• Exercise description
In the listing below, transcribe the line that contains "Instruction: Click the Src color swatch" and all lines following it, ending with the last line. Add nothing.

• Information supplied
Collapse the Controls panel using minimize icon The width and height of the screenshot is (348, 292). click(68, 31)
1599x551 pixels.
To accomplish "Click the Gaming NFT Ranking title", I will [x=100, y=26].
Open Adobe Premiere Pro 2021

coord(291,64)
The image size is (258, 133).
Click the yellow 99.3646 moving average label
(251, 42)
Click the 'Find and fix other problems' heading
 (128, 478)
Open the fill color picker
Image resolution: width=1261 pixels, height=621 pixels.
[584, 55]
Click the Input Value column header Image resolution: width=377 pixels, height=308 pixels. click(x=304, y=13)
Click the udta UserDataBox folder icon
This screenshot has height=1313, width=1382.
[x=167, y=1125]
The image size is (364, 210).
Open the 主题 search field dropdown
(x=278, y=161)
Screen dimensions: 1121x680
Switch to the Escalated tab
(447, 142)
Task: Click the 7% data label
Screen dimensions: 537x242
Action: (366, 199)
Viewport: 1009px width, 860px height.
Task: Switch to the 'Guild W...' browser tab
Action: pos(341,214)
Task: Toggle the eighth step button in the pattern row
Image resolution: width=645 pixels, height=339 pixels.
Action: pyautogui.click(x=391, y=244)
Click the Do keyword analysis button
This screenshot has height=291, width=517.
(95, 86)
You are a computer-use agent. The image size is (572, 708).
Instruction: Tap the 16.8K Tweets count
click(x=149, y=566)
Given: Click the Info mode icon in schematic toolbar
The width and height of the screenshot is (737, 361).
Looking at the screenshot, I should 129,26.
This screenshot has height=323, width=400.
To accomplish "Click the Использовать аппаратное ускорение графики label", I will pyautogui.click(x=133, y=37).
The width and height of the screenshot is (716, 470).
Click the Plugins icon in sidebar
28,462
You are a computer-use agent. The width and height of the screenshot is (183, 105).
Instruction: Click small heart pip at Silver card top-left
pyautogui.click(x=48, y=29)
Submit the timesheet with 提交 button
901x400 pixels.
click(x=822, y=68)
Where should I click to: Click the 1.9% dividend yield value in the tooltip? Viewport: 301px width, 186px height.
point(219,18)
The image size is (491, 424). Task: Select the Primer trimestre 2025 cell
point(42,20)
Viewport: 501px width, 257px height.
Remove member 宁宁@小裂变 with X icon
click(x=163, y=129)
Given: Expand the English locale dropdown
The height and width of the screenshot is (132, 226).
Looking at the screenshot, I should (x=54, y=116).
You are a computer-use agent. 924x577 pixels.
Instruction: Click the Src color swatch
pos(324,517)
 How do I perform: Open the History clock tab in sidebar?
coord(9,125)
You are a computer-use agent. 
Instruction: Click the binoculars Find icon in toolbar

• Response for this exercise
Instruction: Click the Src color swatch
pos(324,517)
 How do I perform: Open the History clock tab in sidebar?
coord(9,125)
You are a computer-use agent. 
Instruction: Click the binoculars Find icon in toolbar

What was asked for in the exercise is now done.